* [WORK TO COMPLETE] The answer must be an exact copy of the lines from the one containing "Download arrow on Google Slides row" through the last line of the records, with the pictures left out.

Items listed in a dataset:
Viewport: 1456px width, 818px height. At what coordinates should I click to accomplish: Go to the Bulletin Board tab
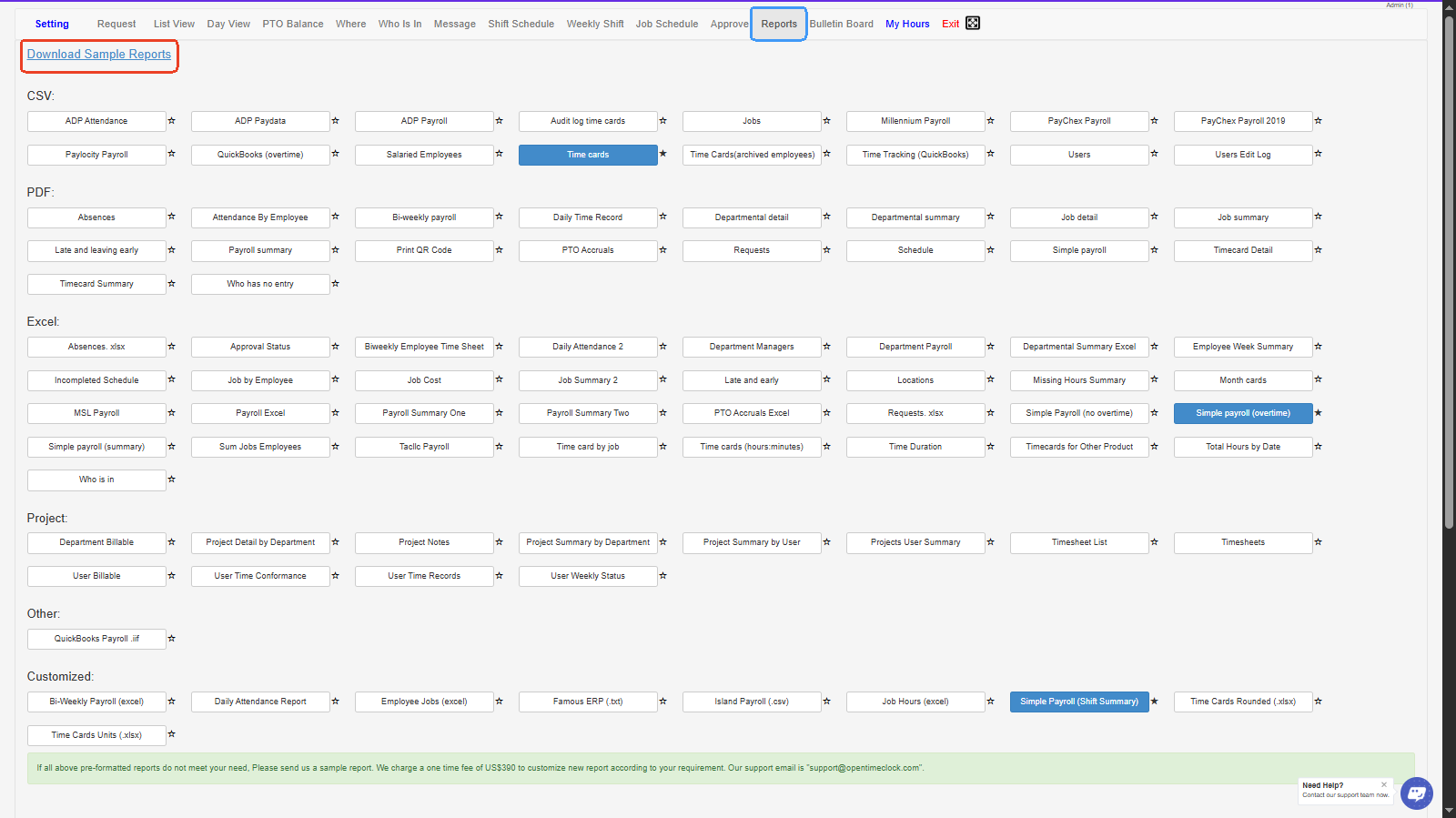click(841, 25)
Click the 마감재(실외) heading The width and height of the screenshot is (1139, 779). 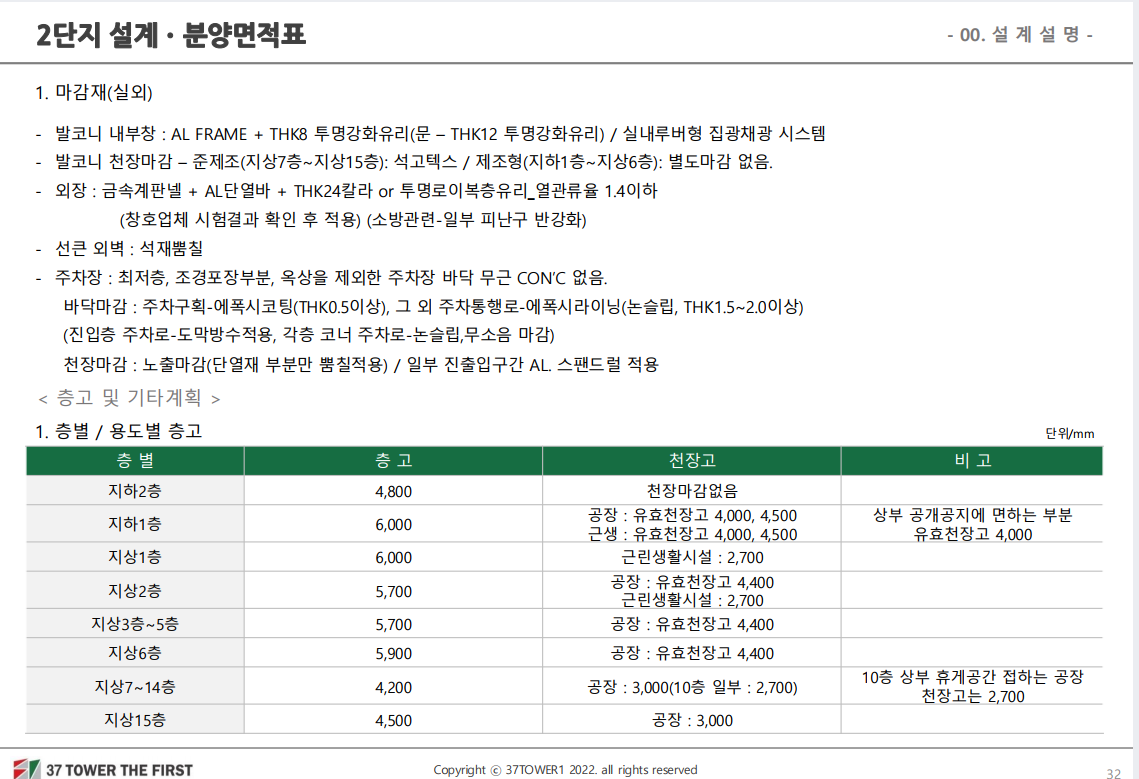[x=94, y=92]
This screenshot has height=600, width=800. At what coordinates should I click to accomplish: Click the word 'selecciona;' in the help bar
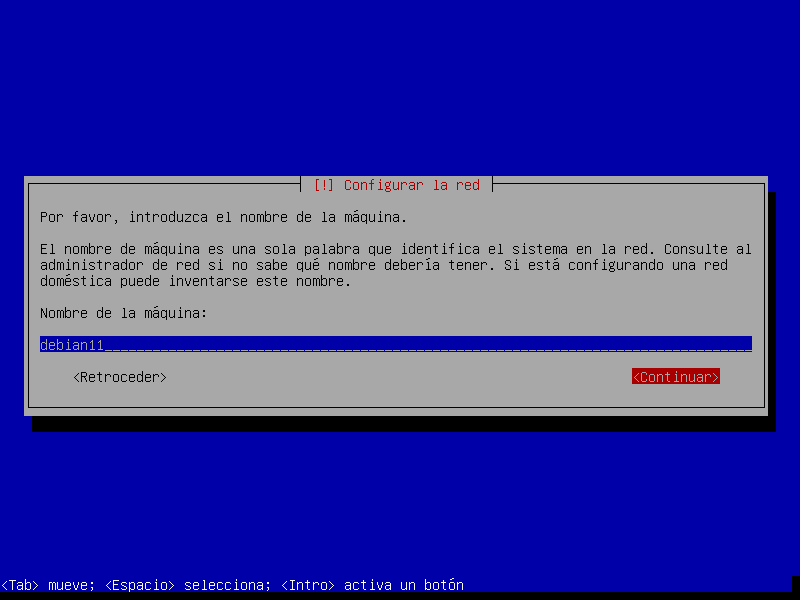[227, 585]
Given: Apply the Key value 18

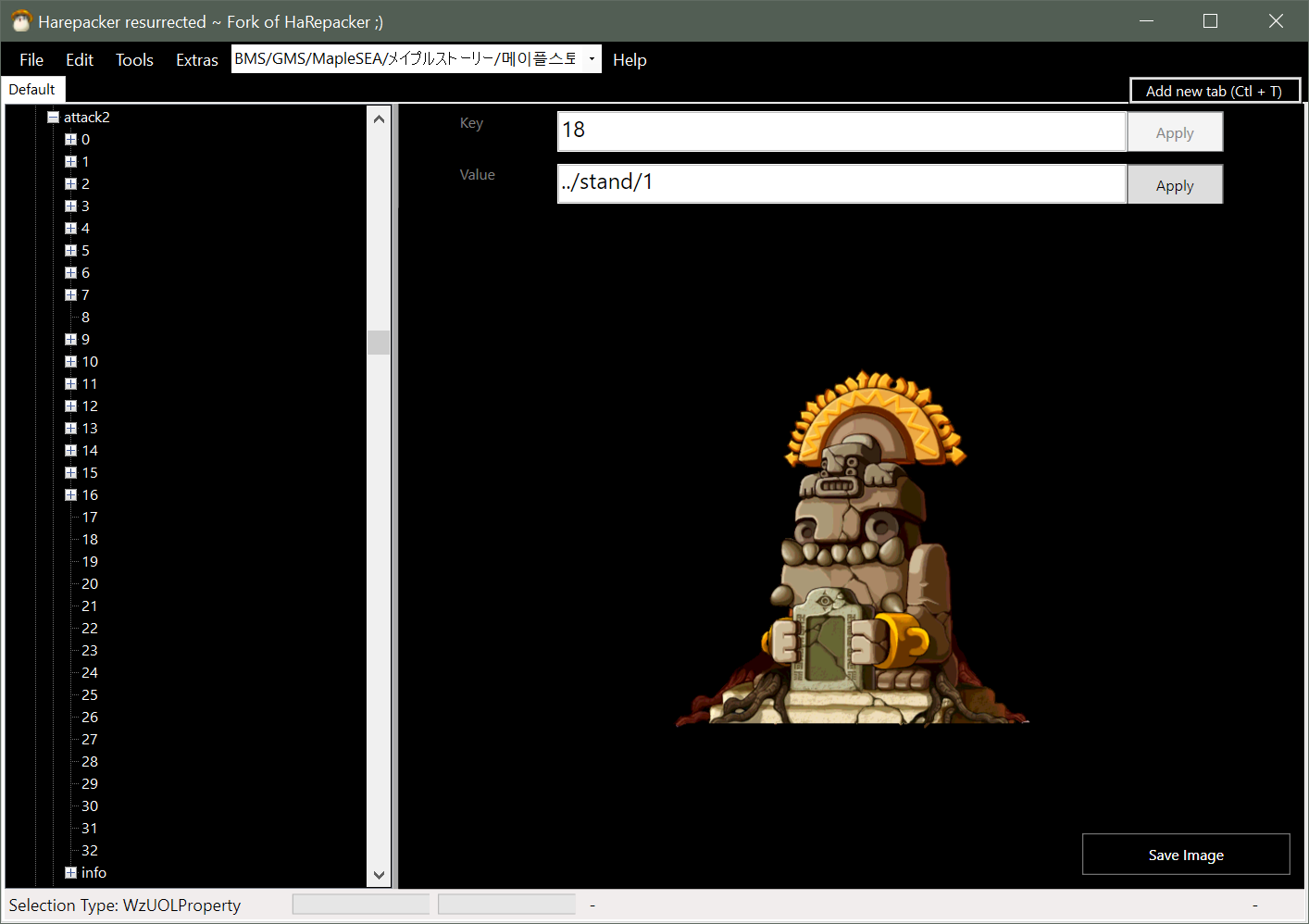Looking at the screenshot, I should point(1174,131).
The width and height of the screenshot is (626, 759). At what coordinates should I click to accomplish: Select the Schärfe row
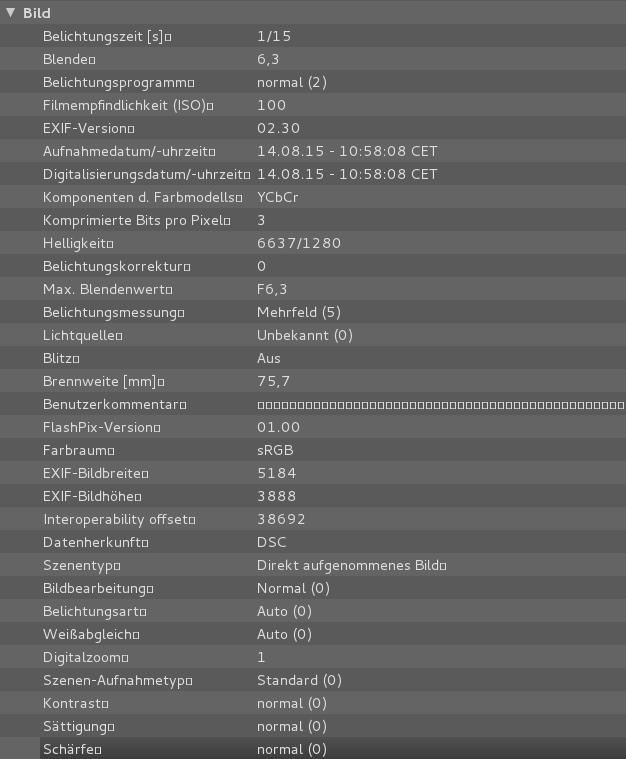coord(72,749)
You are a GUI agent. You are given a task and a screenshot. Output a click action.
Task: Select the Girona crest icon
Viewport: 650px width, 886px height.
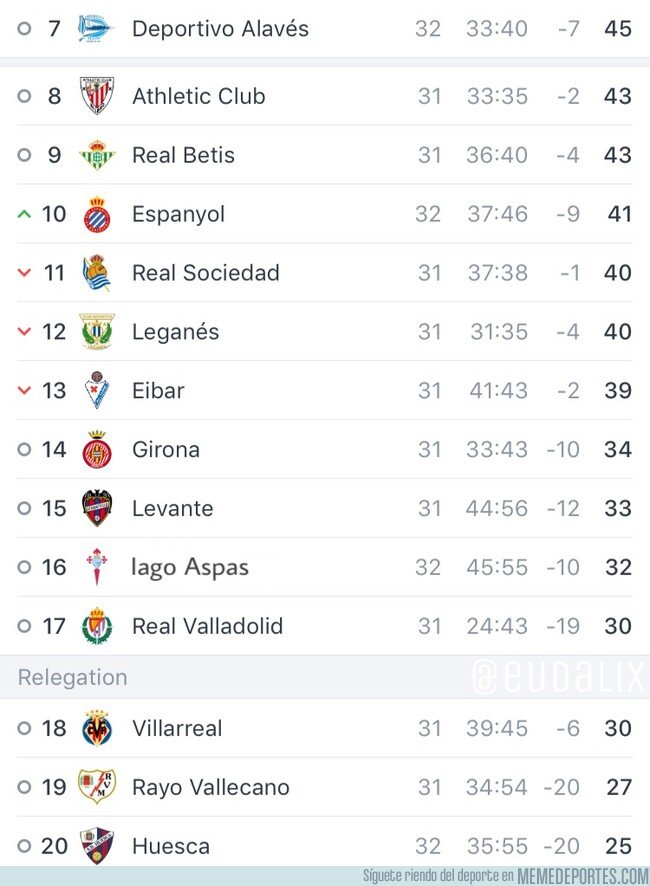97,449
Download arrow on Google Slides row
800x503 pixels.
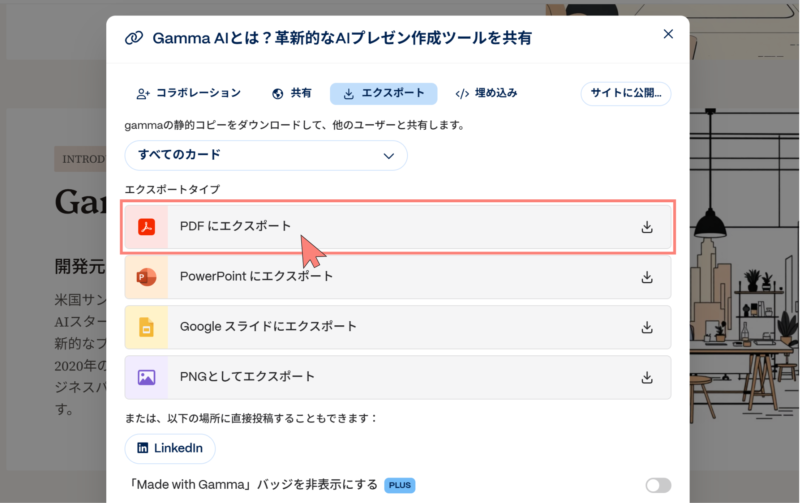647,327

* [RESPONSE TO THIS TASK]
Download arrow on Google Slides row
800x503 pixels.
647,327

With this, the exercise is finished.